▶ WHAT TO PRODUCE: Go through the material line by line and copy each one with the word "section".

▶ DATASET:

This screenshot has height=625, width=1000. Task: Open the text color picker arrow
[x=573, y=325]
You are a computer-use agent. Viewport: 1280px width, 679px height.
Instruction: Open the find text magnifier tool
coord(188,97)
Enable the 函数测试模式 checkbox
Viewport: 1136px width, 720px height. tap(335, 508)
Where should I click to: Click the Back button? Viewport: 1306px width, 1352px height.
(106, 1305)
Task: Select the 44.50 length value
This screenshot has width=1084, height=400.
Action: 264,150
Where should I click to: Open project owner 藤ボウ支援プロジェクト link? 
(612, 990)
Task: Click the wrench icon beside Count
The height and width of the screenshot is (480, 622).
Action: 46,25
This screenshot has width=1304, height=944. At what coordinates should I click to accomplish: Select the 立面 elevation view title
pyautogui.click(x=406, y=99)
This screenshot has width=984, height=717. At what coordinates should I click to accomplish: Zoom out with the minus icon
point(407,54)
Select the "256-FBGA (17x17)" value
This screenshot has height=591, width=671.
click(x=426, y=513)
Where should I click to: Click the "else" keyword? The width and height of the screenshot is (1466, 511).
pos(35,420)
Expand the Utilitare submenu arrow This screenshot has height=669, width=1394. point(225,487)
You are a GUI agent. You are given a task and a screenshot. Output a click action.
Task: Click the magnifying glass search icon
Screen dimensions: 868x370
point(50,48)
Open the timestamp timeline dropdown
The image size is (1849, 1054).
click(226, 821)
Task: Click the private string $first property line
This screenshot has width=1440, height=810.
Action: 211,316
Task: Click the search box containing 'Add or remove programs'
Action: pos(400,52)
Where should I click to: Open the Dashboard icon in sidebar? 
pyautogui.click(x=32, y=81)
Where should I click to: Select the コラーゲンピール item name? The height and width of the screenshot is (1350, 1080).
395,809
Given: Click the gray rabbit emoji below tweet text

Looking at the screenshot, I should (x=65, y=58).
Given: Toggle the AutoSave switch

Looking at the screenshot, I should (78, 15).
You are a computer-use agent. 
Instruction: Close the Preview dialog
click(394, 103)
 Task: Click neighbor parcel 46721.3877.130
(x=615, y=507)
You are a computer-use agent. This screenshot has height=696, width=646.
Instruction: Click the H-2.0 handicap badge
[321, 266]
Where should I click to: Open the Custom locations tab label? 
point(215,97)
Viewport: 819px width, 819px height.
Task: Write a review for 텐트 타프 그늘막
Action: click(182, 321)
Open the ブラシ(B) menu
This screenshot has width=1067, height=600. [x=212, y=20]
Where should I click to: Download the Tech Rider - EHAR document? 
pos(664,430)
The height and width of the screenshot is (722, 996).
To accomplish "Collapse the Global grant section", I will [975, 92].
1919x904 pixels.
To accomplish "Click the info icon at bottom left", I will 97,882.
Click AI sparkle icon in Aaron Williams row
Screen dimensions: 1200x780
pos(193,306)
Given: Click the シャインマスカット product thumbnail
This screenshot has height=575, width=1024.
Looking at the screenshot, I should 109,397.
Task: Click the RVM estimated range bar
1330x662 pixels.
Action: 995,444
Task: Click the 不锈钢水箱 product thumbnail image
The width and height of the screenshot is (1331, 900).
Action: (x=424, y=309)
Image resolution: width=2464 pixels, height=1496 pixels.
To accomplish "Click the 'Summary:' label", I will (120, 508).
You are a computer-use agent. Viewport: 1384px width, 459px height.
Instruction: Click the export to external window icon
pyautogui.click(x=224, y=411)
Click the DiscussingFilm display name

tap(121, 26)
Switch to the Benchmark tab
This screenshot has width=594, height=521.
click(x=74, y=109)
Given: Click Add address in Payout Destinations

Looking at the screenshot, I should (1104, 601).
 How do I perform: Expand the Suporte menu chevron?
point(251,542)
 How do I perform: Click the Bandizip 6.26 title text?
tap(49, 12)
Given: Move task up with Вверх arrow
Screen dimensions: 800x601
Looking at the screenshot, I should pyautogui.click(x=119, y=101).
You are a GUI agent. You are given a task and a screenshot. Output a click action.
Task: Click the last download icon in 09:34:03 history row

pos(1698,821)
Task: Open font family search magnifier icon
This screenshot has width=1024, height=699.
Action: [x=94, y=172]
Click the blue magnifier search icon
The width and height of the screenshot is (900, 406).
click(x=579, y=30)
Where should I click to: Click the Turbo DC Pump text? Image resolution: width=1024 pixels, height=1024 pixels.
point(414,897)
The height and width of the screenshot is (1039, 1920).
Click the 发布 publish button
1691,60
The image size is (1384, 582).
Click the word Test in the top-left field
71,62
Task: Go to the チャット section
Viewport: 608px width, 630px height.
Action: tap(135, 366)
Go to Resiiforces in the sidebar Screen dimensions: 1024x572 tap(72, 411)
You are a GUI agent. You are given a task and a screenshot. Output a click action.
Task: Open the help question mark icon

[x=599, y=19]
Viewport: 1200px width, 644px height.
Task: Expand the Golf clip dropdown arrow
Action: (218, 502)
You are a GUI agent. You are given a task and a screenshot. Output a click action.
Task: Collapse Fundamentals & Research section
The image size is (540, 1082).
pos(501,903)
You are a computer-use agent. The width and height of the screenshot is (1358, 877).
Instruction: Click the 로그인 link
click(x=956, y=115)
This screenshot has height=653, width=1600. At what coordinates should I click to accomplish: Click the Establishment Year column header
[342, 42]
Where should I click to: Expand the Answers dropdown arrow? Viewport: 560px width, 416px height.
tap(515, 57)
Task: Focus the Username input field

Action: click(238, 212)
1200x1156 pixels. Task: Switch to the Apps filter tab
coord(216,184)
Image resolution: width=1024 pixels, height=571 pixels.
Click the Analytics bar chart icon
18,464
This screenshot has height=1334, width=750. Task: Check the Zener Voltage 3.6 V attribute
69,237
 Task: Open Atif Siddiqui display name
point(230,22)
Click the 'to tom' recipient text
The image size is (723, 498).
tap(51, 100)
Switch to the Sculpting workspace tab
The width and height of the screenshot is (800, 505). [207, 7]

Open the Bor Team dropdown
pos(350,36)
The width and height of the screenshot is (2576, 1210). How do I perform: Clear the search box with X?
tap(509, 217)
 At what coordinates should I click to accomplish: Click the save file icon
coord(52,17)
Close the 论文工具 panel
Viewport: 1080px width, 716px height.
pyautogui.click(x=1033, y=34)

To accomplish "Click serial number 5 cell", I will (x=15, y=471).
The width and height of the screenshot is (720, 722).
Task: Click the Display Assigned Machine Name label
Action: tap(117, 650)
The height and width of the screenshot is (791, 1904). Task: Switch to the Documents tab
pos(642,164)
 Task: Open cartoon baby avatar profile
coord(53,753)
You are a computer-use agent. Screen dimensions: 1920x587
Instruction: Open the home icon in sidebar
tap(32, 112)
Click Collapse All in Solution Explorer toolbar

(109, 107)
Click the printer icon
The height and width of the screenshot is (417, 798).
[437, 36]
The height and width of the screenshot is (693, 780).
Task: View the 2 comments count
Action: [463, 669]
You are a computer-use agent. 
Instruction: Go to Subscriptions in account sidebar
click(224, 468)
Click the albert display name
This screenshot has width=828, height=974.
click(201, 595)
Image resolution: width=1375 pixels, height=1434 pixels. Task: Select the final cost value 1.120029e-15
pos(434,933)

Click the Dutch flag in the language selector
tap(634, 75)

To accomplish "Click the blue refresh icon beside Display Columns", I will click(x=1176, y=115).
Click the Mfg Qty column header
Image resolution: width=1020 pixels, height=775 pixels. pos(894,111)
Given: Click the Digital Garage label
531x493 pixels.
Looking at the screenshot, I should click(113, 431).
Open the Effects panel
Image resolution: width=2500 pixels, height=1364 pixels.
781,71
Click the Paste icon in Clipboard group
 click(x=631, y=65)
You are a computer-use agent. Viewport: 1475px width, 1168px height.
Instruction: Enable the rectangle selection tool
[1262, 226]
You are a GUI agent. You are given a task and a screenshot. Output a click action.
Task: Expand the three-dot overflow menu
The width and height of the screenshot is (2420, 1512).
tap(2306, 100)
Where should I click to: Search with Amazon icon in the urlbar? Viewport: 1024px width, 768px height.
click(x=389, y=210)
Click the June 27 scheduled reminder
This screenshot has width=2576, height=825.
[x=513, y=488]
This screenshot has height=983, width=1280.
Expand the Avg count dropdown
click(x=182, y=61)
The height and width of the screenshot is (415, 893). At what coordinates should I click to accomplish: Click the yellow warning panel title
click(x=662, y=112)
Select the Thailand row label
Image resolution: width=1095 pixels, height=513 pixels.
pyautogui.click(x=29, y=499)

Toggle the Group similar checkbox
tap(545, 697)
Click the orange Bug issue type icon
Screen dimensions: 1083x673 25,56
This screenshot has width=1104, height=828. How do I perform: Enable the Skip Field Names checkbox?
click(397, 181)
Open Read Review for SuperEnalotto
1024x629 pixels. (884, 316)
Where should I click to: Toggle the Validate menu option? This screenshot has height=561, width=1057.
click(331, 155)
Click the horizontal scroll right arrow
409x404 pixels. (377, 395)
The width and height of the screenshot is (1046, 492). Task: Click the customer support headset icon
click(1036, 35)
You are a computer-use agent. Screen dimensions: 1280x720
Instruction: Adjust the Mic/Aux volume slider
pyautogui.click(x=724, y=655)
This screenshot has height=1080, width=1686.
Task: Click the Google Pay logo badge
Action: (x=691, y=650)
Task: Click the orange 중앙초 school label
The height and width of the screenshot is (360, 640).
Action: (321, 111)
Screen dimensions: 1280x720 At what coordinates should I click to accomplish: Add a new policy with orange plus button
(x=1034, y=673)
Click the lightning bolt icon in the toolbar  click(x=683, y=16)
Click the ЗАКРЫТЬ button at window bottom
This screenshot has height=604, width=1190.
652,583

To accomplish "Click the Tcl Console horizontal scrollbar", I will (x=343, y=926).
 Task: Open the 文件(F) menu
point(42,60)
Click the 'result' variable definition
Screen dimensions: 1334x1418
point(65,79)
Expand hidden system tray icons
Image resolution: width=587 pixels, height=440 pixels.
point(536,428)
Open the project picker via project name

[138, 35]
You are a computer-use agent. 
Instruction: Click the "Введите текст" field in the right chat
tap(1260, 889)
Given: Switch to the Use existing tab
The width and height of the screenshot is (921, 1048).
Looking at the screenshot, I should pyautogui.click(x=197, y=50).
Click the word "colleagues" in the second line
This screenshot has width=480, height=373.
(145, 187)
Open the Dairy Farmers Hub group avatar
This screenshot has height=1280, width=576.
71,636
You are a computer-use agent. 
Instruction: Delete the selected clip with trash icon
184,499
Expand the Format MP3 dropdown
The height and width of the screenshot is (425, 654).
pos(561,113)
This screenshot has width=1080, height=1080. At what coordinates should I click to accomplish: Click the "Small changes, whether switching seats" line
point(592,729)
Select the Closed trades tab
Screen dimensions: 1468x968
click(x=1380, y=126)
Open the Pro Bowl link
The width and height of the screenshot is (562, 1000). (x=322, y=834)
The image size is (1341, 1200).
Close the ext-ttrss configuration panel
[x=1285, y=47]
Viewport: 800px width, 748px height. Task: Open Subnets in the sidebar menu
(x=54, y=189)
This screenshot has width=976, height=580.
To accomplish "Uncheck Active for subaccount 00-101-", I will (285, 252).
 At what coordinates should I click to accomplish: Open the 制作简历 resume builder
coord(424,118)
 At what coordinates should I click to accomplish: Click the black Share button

▶ ANSWER SPACE:
To accomplish "Collapse the Global grant section", I will [975, 92].
Task: Go to the チャット section
Task: Collapse Fundamentals & Research section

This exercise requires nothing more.